# The problem
For the material below, return exactly the lines starting at the one holding "Where should I click to: Expand the Print" and ending at the one holding "You are a computer-use agent. The height", counting both as part of the range.

# Dataset records
⟨

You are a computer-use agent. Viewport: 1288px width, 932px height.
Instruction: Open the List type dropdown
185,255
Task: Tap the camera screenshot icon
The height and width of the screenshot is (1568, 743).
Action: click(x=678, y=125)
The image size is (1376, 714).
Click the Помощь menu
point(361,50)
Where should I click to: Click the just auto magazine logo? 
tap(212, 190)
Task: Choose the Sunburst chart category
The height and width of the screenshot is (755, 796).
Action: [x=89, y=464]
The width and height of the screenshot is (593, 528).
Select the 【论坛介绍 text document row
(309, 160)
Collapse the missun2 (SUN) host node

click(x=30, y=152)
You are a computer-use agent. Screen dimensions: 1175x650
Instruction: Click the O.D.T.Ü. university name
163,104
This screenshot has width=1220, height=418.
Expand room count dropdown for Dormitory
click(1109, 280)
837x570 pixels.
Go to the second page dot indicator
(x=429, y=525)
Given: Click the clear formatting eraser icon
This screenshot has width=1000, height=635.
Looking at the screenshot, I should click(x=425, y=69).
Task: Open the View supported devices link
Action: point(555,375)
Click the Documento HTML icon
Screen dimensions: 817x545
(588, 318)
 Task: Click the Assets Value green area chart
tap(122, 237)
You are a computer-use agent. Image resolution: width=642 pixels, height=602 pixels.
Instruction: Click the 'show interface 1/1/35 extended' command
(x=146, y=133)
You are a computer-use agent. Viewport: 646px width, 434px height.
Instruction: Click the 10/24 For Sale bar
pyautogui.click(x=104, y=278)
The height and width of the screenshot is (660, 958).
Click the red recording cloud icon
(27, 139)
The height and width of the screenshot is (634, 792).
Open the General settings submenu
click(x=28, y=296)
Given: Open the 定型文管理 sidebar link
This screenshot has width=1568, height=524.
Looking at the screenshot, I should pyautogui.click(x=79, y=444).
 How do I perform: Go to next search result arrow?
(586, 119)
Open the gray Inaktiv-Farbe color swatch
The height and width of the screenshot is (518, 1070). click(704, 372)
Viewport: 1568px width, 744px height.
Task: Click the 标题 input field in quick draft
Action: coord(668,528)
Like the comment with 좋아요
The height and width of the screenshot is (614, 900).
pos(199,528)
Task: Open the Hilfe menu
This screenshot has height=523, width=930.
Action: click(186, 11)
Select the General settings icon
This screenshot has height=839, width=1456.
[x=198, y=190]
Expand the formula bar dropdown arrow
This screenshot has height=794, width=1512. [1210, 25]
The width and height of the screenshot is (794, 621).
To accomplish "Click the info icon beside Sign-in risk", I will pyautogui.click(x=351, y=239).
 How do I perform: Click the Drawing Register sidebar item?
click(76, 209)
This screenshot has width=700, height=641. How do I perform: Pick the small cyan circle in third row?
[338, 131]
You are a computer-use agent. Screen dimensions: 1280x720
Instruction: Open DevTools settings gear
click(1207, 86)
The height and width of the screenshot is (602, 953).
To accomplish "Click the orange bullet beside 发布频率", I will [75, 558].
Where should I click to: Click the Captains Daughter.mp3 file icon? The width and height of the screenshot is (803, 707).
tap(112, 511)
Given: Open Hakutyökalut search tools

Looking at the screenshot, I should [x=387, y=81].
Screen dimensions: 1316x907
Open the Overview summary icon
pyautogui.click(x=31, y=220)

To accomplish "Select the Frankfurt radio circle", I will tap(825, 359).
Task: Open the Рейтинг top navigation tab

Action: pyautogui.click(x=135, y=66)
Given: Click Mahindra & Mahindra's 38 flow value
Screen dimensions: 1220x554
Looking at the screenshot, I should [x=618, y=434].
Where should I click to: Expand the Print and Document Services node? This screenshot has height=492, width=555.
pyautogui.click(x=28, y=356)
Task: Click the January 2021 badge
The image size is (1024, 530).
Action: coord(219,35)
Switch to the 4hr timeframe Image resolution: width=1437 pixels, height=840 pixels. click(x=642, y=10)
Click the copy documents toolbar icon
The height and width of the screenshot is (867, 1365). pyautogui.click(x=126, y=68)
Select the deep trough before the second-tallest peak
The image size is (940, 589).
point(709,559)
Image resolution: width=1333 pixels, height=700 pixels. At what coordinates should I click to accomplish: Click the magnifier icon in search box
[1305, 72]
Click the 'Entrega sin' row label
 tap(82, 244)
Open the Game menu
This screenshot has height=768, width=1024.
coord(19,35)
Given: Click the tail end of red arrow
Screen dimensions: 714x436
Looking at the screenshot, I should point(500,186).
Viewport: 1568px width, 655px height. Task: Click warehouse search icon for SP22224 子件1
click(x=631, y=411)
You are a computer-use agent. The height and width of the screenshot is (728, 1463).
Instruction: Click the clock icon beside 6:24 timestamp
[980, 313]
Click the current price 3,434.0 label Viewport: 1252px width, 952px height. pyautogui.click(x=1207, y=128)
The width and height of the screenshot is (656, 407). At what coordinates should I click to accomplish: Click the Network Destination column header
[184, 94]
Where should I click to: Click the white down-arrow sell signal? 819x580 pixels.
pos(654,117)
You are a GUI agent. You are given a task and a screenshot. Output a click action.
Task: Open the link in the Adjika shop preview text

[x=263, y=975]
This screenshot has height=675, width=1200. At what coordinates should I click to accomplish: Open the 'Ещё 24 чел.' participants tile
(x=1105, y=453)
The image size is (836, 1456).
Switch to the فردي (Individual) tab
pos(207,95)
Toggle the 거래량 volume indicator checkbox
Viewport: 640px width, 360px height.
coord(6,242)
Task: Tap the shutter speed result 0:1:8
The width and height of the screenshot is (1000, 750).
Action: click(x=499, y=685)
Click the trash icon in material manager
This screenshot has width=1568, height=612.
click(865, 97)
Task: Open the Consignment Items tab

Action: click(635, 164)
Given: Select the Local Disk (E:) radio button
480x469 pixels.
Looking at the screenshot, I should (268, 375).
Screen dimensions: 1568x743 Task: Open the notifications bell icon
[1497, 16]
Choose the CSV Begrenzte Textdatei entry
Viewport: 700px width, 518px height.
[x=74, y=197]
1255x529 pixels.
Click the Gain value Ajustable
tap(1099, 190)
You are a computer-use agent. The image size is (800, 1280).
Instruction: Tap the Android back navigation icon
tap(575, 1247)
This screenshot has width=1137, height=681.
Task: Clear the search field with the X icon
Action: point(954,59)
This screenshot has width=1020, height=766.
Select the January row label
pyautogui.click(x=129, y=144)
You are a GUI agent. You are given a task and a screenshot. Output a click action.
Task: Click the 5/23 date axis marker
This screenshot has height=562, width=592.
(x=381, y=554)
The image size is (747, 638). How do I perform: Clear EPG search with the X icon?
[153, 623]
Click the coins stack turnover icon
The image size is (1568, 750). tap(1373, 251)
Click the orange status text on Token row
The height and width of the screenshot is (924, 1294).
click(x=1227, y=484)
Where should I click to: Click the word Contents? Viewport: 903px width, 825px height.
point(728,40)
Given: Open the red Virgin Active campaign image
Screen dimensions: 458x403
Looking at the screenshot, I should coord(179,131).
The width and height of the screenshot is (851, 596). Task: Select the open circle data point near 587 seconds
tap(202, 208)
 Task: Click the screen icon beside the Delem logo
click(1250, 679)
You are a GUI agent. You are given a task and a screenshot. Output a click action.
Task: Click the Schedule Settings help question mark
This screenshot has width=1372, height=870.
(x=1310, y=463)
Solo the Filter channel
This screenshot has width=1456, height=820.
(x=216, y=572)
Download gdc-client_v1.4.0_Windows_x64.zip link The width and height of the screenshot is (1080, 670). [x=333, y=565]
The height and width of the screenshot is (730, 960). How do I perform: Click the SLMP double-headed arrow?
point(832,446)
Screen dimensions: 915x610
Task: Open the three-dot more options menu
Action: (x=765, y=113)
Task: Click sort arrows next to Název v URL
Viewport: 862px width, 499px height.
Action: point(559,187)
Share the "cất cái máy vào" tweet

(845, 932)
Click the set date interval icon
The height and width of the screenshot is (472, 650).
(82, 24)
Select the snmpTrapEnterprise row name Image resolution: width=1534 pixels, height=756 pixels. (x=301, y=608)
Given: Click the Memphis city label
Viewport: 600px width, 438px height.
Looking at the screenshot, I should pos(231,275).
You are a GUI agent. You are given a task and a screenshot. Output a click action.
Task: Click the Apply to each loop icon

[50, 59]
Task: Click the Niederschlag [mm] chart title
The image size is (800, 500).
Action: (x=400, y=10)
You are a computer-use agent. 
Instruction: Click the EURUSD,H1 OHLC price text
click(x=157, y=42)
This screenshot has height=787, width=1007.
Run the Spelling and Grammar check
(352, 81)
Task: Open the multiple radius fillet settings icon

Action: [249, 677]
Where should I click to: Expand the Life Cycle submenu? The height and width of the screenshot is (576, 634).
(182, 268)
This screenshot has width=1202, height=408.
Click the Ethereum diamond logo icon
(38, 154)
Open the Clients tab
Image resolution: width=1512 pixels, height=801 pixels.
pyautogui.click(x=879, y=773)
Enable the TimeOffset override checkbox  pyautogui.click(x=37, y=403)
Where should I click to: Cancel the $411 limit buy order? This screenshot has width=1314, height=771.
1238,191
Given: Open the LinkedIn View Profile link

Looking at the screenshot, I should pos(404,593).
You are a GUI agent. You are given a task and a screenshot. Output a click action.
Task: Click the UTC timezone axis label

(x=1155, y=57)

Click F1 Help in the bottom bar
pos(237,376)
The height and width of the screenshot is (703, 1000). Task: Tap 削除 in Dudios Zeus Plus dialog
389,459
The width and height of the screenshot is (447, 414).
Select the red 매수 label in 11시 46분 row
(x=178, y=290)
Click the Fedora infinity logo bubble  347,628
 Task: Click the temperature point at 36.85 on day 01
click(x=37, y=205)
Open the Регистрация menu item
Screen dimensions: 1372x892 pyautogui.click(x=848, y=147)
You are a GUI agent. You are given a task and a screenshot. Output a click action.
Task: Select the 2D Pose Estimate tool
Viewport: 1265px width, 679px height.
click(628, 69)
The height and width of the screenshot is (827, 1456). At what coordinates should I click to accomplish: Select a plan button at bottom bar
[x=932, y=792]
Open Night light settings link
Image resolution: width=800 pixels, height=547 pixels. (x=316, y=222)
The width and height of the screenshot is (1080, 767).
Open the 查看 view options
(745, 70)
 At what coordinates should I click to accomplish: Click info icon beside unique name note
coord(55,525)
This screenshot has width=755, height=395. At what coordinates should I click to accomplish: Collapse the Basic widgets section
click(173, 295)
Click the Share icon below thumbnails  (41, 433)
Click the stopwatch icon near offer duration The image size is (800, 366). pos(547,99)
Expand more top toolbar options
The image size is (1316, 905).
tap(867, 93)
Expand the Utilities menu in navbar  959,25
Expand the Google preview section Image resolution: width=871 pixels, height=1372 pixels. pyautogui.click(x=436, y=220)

⟩

# Answer to the exercise
Where should I click to: Expand the Print and Document Services node? This screenshot has height=492, width=555.
pyautogui.click(x=28, y=356)
Task: Click the January 2021 badge
The image size is (1024, 530).
Action: coord(219,35)
Switch to the 4hr timeframe Image resolution: width=1437 pixels, height=840 pixels. click(x=642, y=10)
Click the copy documents toolbar icon
The height and width of the screenshot is (867, 1365). pyautogui.click(x=126, y=68)
Select the deep trough before the second-tallest peak
The image size is (940, 589).
point(709,559)
Image resolution: width=1333 pixels, height=700 pixels. At what coordinates should I click to accomplish: Click the magnifier icon in search box
[1305, 72]
Click the 'Entrega sin' row label
 tap(82, 244)
Open the Game menu
This screenshot has height=768, width=1024.
coord(19,35)
Given: Click the tail end of red arrow
Screen dimensions: 714x436
Looking at the screenshot, I should point(500,186).
Viewport: 1568px width, 655px height. Task: Click warehouse search icon for SP22224 子件1
click(x=631, y=411)
You are a computer-use agent. The height and width of the screenshot is (728, 1463).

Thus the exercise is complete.